>> begin

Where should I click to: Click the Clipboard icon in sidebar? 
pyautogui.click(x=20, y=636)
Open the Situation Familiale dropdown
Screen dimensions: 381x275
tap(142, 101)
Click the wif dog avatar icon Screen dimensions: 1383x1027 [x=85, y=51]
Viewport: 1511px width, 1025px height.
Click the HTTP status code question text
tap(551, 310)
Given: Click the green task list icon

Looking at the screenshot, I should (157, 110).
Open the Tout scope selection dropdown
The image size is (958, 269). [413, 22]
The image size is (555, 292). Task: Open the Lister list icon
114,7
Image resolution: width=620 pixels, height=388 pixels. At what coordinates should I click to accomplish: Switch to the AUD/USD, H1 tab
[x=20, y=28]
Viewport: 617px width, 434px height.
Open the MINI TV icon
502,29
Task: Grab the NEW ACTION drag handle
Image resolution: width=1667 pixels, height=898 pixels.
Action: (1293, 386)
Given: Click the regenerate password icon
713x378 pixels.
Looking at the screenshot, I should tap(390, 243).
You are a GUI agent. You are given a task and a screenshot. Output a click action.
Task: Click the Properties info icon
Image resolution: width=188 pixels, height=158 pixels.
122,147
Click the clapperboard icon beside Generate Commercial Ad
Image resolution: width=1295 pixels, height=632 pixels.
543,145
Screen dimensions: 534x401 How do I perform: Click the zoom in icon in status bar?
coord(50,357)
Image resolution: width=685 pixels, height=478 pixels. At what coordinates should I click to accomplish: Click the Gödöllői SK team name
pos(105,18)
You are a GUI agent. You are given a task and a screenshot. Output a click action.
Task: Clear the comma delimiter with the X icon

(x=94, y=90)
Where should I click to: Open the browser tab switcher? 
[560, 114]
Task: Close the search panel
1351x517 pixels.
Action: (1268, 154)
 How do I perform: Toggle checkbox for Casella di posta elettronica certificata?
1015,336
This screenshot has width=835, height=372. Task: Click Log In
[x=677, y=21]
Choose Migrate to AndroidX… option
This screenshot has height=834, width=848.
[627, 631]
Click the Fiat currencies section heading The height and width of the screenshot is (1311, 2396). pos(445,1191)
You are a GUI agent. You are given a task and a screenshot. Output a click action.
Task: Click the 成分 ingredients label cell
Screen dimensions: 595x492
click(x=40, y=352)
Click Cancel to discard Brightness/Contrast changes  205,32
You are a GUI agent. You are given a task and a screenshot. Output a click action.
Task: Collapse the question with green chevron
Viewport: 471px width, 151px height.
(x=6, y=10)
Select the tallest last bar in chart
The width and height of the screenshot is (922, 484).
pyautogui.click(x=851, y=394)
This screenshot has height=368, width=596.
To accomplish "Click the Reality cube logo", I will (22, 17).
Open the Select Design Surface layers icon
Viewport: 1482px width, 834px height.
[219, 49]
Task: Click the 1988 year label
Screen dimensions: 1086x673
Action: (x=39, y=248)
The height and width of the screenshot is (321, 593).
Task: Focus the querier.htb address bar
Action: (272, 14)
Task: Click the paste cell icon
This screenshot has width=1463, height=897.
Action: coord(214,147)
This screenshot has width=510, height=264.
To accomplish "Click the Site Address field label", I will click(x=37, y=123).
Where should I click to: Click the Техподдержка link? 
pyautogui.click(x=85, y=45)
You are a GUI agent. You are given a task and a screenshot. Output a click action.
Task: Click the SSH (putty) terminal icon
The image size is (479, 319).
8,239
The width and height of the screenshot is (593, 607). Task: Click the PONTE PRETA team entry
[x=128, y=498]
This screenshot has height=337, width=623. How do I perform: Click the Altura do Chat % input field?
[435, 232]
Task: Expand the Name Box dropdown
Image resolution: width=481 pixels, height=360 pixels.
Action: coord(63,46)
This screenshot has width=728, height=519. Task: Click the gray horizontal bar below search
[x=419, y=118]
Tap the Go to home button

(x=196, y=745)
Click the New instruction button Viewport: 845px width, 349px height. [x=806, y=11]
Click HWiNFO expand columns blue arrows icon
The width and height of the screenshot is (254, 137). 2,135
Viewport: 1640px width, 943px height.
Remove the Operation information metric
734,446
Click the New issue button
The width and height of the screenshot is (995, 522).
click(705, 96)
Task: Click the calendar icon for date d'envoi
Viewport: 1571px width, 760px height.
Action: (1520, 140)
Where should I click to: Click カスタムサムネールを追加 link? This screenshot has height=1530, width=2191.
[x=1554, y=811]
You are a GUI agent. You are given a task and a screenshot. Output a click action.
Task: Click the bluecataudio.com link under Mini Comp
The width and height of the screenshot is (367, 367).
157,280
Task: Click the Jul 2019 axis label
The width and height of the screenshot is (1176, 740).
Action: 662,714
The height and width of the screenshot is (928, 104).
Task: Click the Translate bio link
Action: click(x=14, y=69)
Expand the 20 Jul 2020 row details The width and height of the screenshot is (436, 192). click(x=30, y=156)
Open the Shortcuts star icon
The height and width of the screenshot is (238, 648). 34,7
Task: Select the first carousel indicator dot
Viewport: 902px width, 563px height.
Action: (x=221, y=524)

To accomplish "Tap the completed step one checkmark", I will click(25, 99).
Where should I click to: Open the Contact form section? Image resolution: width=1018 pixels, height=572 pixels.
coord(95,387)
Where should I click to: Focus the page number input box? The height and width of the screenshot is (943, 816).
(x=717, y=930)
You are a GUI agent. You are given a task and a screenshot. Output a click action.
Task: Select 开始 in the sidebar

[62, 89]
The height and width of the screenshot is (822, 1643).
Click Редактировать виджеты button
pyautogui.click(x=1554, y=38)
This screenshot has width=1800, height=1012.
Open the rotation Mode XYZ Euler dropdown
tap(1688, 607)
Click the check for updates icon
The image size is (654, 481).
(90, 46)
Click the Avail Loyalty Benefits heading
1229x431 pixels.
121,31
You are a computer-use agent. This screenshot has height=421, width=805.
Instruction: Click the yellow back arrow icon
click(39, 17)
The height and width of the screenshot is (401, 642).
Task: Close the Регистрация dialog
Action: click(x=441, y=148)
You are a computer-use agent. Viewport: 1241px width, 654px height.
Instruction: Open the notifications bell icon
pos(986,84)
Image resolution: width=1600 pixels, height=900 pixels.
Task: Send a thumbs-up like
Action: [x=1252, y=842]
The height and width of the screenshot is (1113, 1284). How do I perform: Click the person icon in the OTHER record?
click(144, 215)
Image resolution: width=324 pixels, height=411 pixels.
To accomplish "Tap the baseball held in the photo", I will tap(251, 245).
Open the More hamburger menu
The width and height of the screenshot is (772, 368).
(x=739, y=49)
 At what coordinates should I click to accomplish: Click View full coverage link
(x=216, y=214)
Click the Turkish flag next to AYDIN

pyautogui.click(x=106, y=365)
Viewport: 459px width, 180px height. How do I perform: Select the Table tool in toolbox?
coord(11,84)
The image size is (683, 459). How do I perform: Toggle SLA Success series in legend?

>> end

__Goal__
Copy the material above exactly as it appears, from the line containing "Where should I click to: Open the Contact" through the line containing "Action: click(x=441, y=148)", including both of those lines.

__Exercise answer__
Where should I click to: Open the Contact form section? Image resolution: width=1018 pixels, height=572 pixels.
coord(95,387)
Where should I click to: Focus the page number input box? The height and width of the screenshot is (943, 816).
(x=717, y=930)
You are a GUI agent. You are given a task and a screenshot. Output a click action.
Task: Select 开始 in the sidebar

[62, 89]
The height and width of the screenshot is (822, 1643).
Click Редактировать виджеты button
pyautogui.click(x=1554, y=38)
This screenshot has width=1800, height=1012.
Open the rotation Mode XYZ Euler dropdown
tap(1688, 607)
Click the check for updates icon
The image size is (654, 481).
(90, 46)
Click the Avail Loyalty Benefits heading
1229x431 pixels.
121,31
You are a computer-use agent. This screenshot has height=421, width=805.
Instruction: Click the yellow back arrow icon
click(39, 17)
The height and width of the screenshot is (401, 642).
Task: Close the Регистрация dialog
Action: click(x=441, y=148)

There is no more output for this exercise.